Given records: Begin

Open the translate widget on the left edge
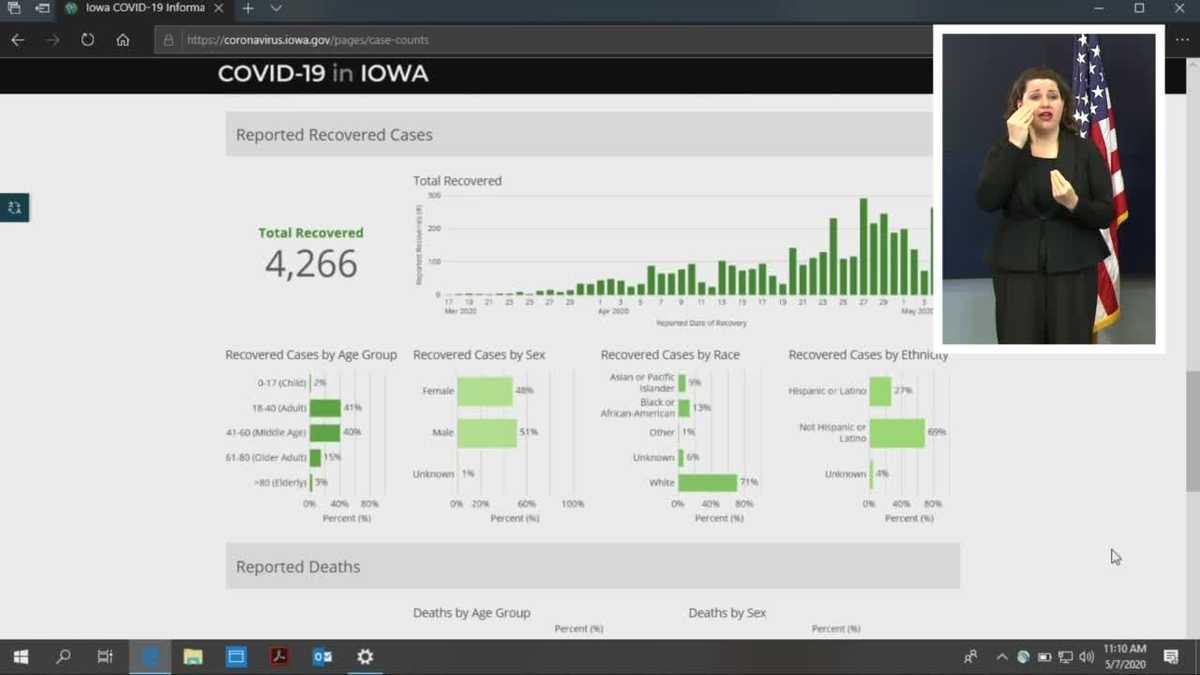1200x675 pixels. pyautogui.click(x=14, y=207)
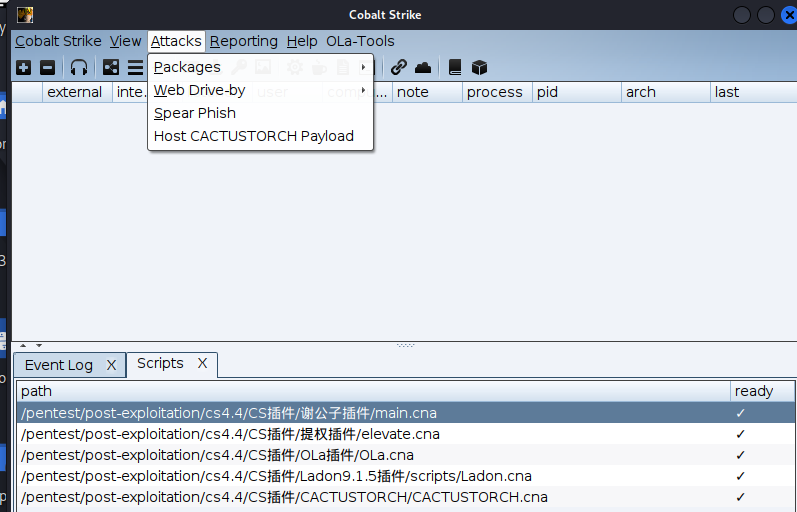
Task: Click the plus icon in the toolbar
Action: coord(24,68)
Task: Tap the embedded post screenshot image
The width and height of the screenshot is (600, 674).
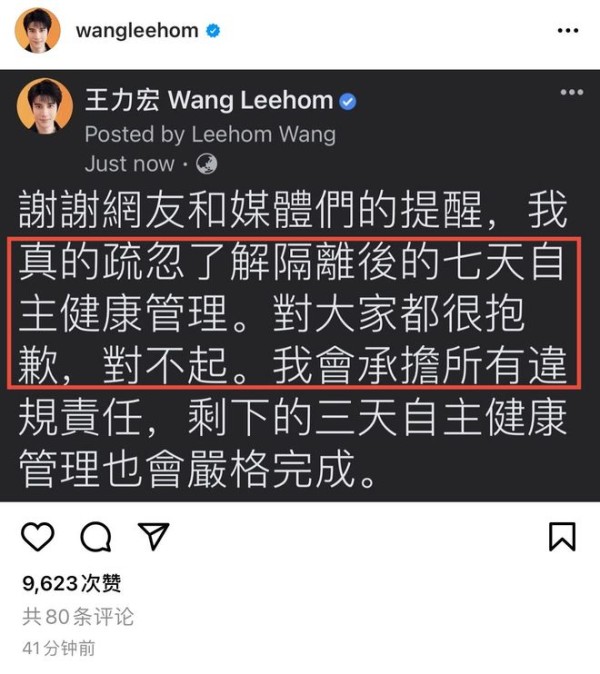Action: (x=300, y=285)
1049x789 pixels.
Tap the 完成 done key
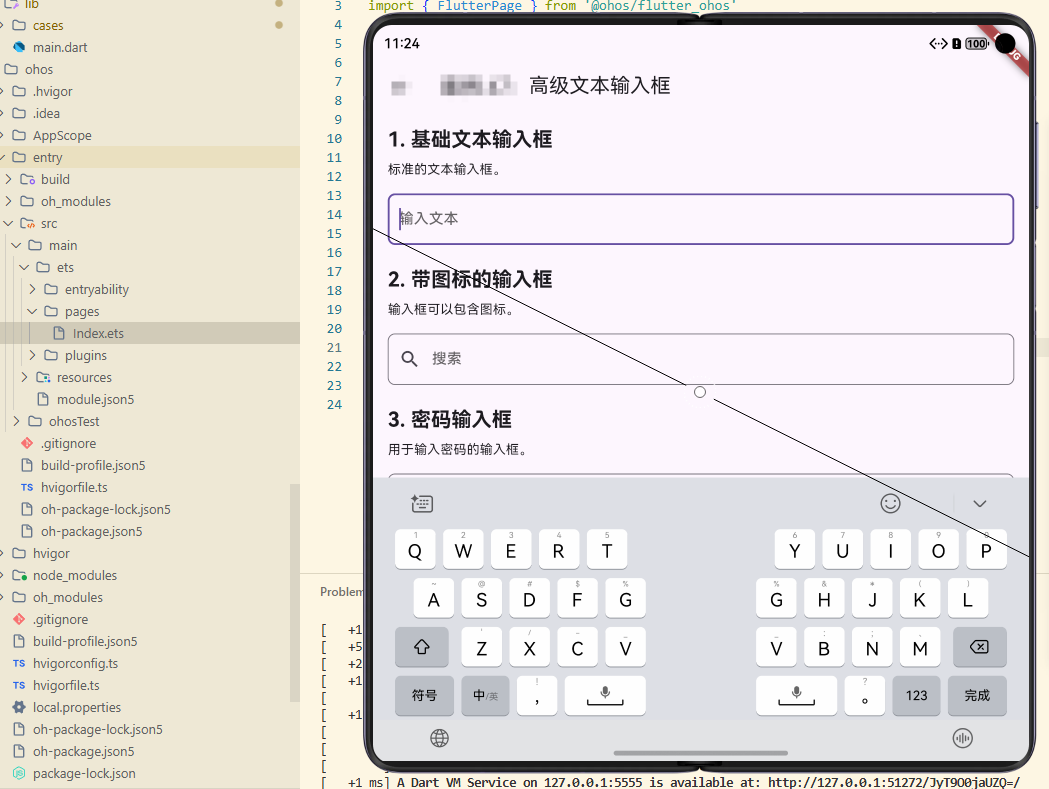(x=977, y=694)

Given records: End

● **Required work**
Leave the pictures out. Transcribe exactly the lines from the one with "Task: Tap the embedded post screenshot image" through the end of the records.

● **Solution for this exercise**
Task: Tap the embedded post screenshot image
The width and height of the screenshot is (600, 674).
Action: (x=300, y=285)
1049x789 pixels.
Tap the 完成 done key
(x=977, y=694)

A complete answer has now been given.